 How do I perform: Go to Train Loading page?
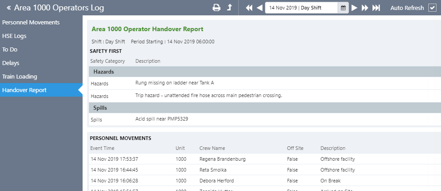click(x=19, y=76)
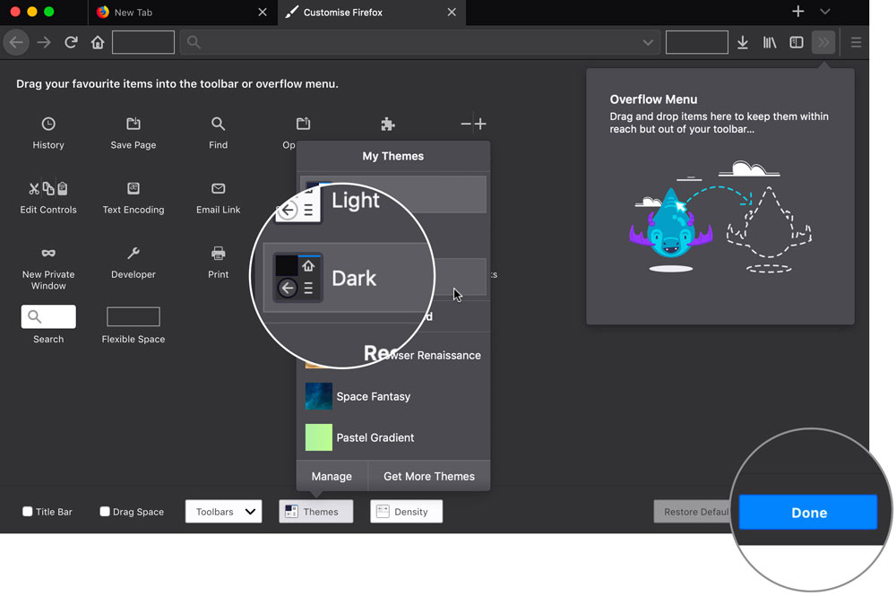Screen dimensions: 896x596
Task: Click Get More Themes
Action: [x=429, y=476]
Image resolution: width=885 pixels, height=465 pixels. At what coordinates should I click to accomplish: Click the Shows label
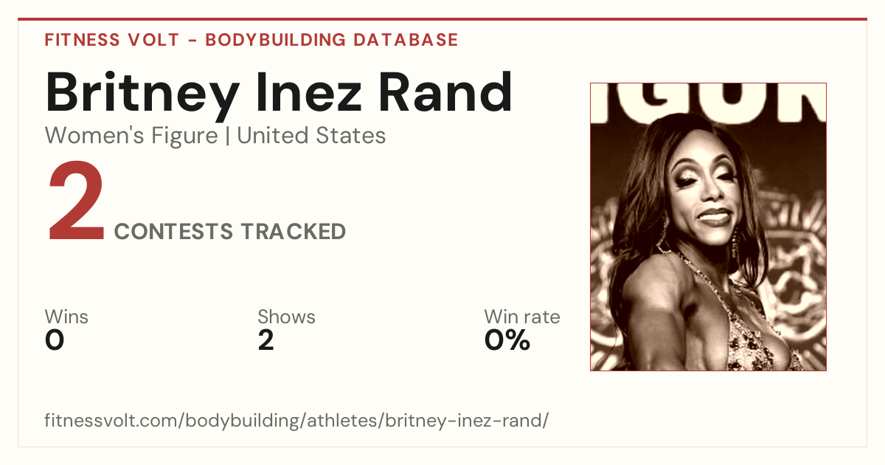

──────────

What you have to do: Please turn the lines above into a numbered list, skipping any blank lines and leaving out the pictures.

Response:
1.  How do I perform: Go to Train Loading page?
2. click(x=19, y=76)
3. Screen dimensions: 896x596
4. Task: Click Get More Themes
5. Action: [x=429, y=476]
6. Image resolution: width=885 pixels, height=465 pixels. At what coordinates should I click to accomplish: Click the Shows label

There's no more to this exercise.